Entertainment Mollywood 11 Dec 2016 The circuit: It&rsqu ...

The circuit: It’s first here and then to Cannes and Berlin

DECCAN CHRONICLE. | R AYYAPAN
Published Dec 11, 2016, 2:19 am IST
Updated Dec 11, 2016, 3:09 am IST
The International Film Festival of Kerala focuses on movies from the poorer nations. And it has discovered some true gems.
When the IFFK competition section began in 1999, independent cinema was dominated by the Europeans. But there was a whole lot of amazing stuff that was happening in the poorer parts of the world.
 When the IFFK competition section began in 1999, independent cinema was dominated by the Europeans. But there was a whole lot of amazing stuff that was happening in the poorer parts of the world.

Free-to-read Wikipedia can be very unkind. There is not a single mention of the International Film Festival of Kerala (IFFK) in the pages devoted to two of the most celebrated modern masters: Asghar Farhadi of Iran (pictured) and Mahamat Saleh Haroun of Chad. Both are reigning A-listers, auteurs to look out for at the European film festival circuit. They both have won big at Cannes, Venice and Berlin. But both had their first big triumphs at the IFFK.

In 2006, when Farhadi’s name had not yet sailed East from Iran, IFFK had included his third feature, Fireworks Wednesday, in its competition section. The film won Farhadi the ‘Rajatha Chakoram’ (Silver Pheasant) for best direction. His international breakthrough came only three years later, when About Elly won him the Silver Bear for best direction at Berlin 2009. And then, with A Separation, it became a seemingly unending conquest — Cannes, Golden Globes, the Oscars, Venice, Berlin, Brisbane. Haroun had his first feature Bye Bye Africa, included in IFFK competition in 1999. The film was celebrated at IFFK but did not win. In 2002, when he continued to be unknown even in his landlocked north African country, his second film, Abouna (Our Father), was picked for the IFFK and Haroun walked away with the ‘Suvarna Chakoram’ (Golden Pheasant) for the best film. Venice and Cannes discovered him much later.

 

Farhadi and Haroun would have made it big without IFFK — theirs is the kind of incandescence that can never be missed. But the fact that they were recognised by IFFK long before the world took notice speaks something about this film festival’s unique culture. “Our strategy for selection of films for the competition category is founded on the very political philosophy of Kerala,” says Bina Paul, the longest-serving artistic director of IFFK. The philosophy she’s alluding to, in simple terms, means the fight for the underprivileged.

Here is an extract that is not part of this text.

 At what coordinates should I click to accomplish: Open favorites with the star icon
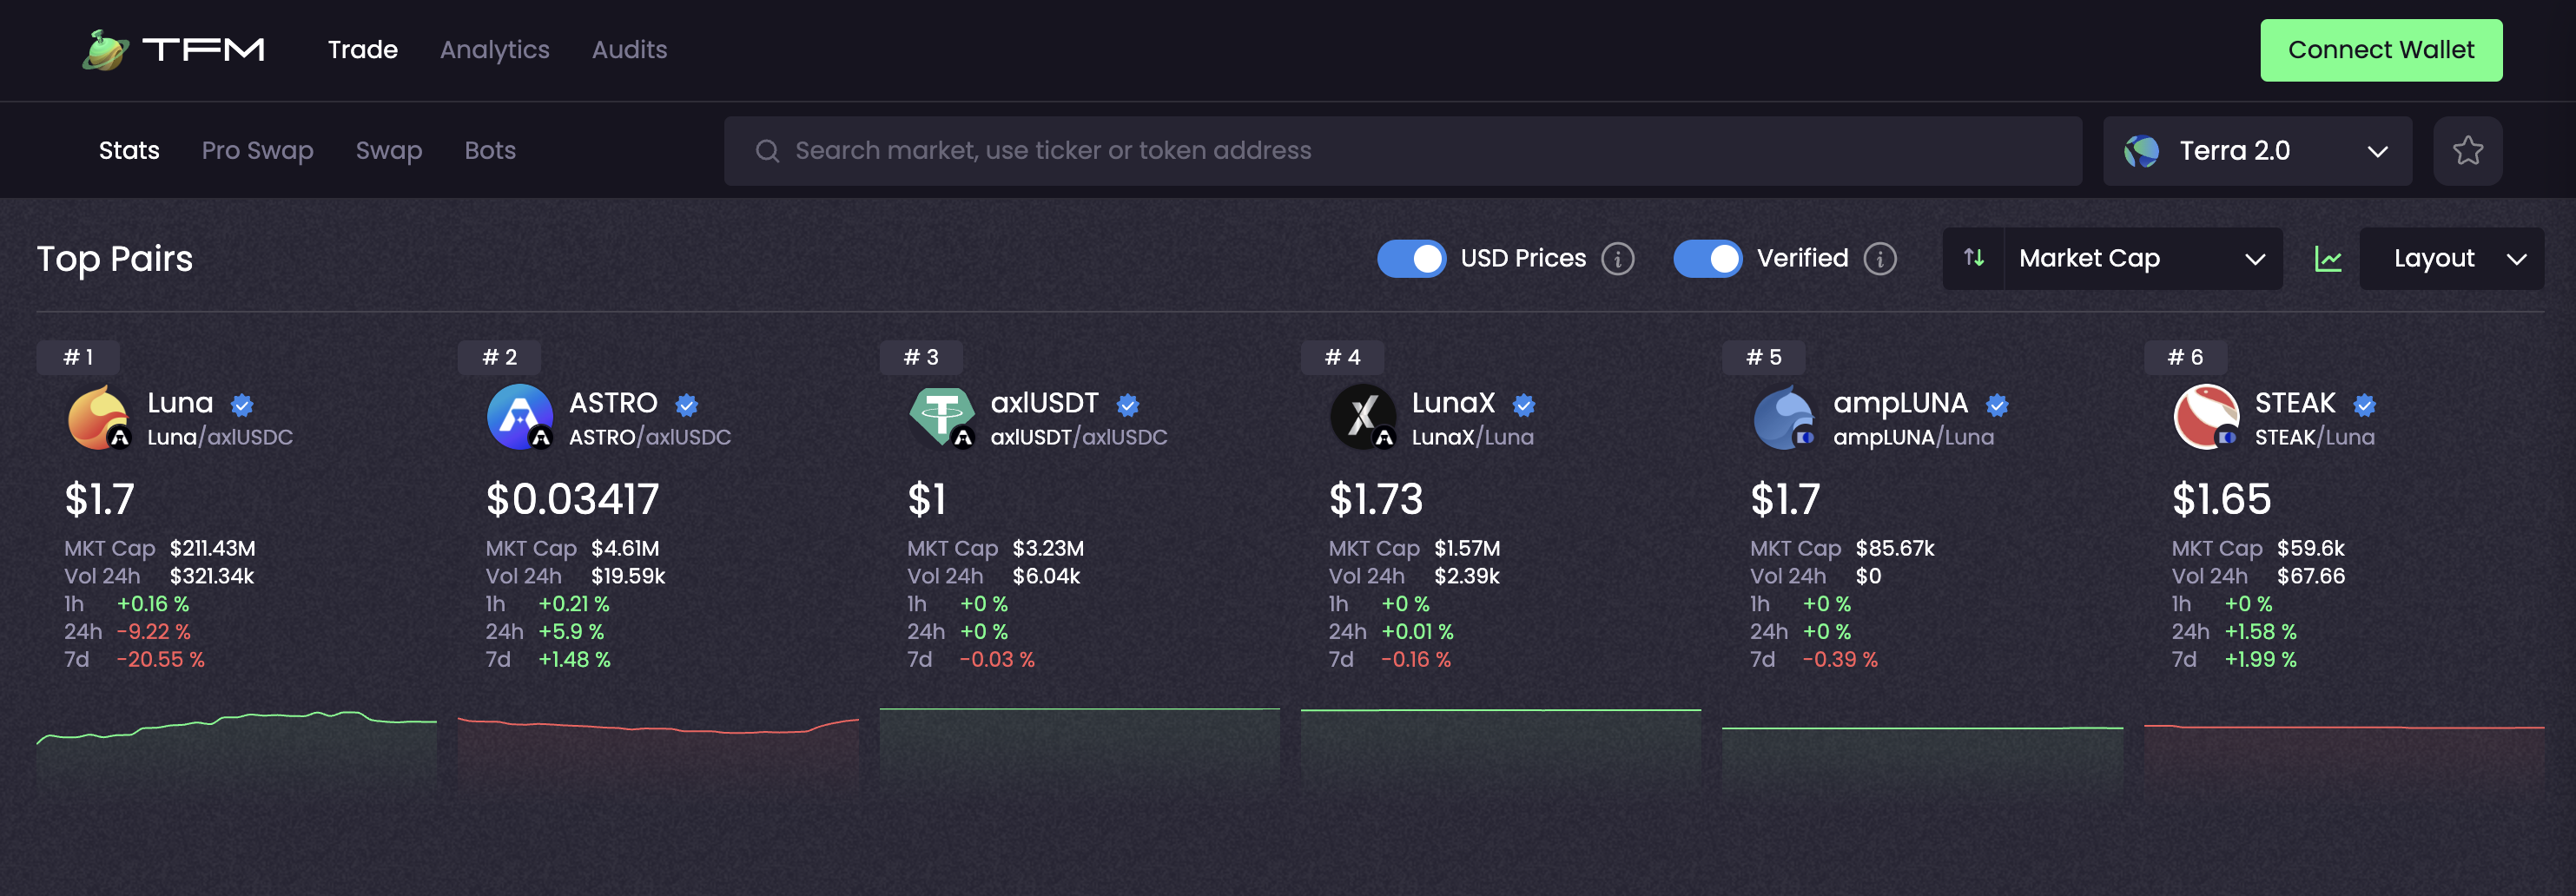pos(2467,151)
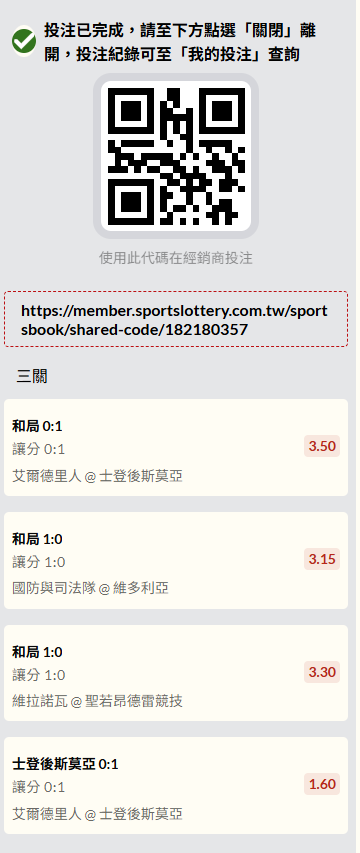Click the 3.30 odds badge

[322, 672]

“When the IFFK competition section began in 1999, all distribution channels were controlled by Hollywood. And independent cinema was dominated by the Europeans. But there was a whole lot of amazing stuff that was happening in the poorer parts of the world, in Latin America, Africa, Asia,” she adds. IFFK took up cudgels on their behalf. Its competition section, it was then decided, will feature only third-world films. It was a Marxist government in power at the time, in 1999, but the Congress governments that came later did nothing to tamper with the festival’s combative instinct. Therefore, the selection into the IFFK competition is also a function of politics.

“Last year, for instance, a competent Israeli film by a debut filmmaker was rejected because of the ferocious anti-Palestine sentiment it had demonstrated,” a member who was part of the jury at IFFK reveals. The festival’s curators have always demonstrated the monkish detachment of a talent scout. “Ours is a competition for discovery, both of talents and countries,” says Ms Paul. Big names are not invited and most of the winners over the years have been generally obscure. For instance, the Mexican filmmaker Enrique Rivero, whose debut film Parque Via won in 2008, did not have a Wikipedia page until he made his much-celebrated third feature Pozoamargo — a full six years later.